_Problem description_
According to the article below on Google Messages, which two competing apps already offered selective text copying?

_Passage to read_
--

After Years of User Complaints, Google Messages Beta Build v20260306 Now Allows Android Users to Long-Press and Drag Inside a Message Bubble to Highlight and Copy Only a Specific Portion of Text Ending the Need to Copy an Entire Message and Manually Edit It Elsewhere…
Finally Google Messages Gets Copy Paste Update
Google Messages gets copy paste update in the form of selective text copying a feature that millions of Android users have requested for years and that competing apps like Telegram and iMessage already offered.
The change, spotted in Google Messages beta version v20260306, allows a user to long-press any message, tap inside the selected bubble, and then drag to highlight only the specific text they want to copy rather than grabbing the entire message as the app has done until now.
Android Police, gHacks, and Android Central all independently confirmed the feature’s presence in the latest beta build in mid-February 2026, and a wider rollout to stable channel users is expected later this year.
Why This Update Matters: The Long-Standing Frustration It Fixes
The problem that this update solves is simple but daily: Google Messages currently offers only one copy behaviour copy the entire message. Long-pressing a message and tapping “Copy” captures everything including parts the user does not need and then requires the user to paste the full text into another app, manually select the unwanted sections, and delete them before using only the relevant portion.
For messages containing addresses, tracking numbers, multi-part instructions, or OTP codes that the app did not auto-detect, this manual trimming added unnecessary friction to a basic daily task.
Android developer and Reddit user AlwaysDeath captured the community’s frustration precisely: “The problem is that for over ten years, we’ve been unable to highlight text within a message bubble. Is this really such a challenging feature to implement?

--

_Lines on finding words and elements_
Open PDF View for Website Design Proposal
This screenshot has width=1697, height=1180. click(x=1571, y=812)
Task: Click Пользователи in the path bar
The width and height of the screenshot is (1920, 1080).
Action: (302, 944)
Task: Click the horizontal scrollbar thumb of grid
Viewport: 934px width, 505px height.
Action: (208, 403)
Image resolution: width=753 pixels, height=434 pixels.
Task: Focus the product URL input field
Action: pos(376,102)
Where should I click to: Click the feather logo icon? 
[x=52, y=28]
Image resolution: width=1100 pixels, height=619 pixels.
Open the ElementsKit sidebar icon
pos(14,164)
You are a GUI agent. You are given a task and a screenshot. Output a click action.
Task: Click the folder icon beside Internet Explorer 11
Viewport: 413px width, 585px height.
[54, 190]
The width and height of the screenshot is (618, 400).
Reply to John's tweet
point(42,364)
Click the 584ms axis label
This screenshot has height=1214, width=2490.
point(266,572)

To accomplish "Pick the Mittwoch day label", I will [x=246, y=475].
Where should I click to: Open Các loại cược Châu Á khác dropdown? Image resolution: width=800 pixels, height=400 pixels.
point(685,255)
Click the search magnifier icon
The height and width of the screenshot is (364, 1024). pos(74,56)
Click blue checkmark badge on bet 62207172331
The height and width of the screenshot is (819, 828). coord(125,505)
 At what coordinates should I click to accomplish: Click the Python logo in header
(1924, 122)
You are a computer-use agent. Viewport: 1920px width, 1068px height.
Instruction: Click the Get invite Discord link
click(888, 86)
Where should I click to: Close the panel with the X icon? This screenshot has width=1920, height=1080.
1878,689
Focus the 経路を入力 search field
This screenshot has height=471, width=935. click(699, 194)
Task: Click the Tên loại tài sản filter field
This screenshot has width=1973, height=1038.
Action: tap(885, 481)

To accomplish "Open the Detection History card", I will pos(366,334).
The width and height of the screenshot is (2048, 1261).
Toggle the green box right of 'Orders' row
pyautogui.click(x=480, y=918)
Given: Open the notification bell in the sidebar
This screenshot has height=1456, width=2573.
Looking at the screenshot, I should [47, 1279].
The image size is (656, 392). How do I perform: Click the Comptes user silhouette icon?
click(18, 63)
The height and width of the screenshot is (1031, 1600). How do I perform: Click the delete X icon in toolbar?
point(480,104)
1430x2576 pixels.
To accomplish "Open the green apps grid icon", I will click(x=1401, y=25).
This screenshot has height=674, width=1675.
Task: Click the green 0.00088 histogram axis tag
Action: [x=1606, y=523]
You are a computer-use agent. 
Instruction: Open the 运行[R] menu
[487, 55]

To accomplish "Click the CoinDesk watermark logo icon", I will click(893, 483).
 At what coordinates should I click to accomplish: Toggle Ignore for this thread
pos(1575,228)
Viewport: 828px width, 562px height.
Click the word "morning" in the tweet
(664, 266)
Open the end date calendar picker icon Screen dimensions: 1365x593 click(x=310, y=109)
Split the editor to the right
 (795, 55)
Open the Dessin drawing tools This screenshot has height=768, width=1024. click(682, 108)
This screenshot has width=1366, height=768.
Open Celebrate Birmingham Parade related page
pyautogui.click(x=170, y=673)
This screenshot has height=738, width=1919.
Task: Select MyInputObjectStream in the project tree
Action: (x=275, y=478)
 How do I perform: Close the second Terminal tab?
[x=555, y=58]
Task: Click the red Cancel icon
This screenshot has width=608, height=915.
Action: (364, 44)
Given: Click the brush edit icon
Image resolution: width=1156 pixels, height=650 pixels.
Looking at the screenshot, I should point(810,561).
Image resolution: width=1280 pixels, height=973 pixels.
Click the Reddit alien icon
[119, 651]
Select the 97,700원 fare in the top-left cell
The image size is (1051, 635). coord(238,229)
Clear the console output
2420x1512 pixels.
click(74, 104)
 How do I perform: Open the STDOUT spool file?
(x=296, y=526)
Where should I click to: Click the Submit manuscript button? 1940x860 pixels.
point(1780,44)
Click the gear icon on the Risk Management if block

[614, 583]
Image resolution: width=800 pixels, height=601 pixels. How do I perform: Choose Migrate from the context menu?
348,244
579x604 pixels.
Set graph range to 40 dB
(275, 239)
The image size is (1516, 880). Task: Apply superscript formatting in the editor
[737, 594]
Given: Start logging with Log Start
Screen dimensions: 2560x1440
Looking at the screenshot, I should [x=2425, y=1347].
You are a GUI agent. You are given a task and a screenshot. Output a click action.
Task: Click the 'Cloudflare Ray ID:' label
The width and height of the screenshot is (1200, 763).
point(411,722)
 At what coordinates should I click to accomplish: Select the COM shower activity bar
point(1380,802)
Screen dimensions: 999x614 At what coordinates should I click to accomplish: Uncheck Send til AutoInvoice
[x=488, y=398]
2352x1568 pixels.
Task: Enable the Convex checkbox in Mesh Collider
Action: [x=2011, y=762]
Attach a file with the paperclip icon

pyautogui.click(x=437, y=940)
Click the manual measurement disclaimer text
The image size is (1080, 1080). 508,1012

--

_Written answer_
Telegram and iMessage.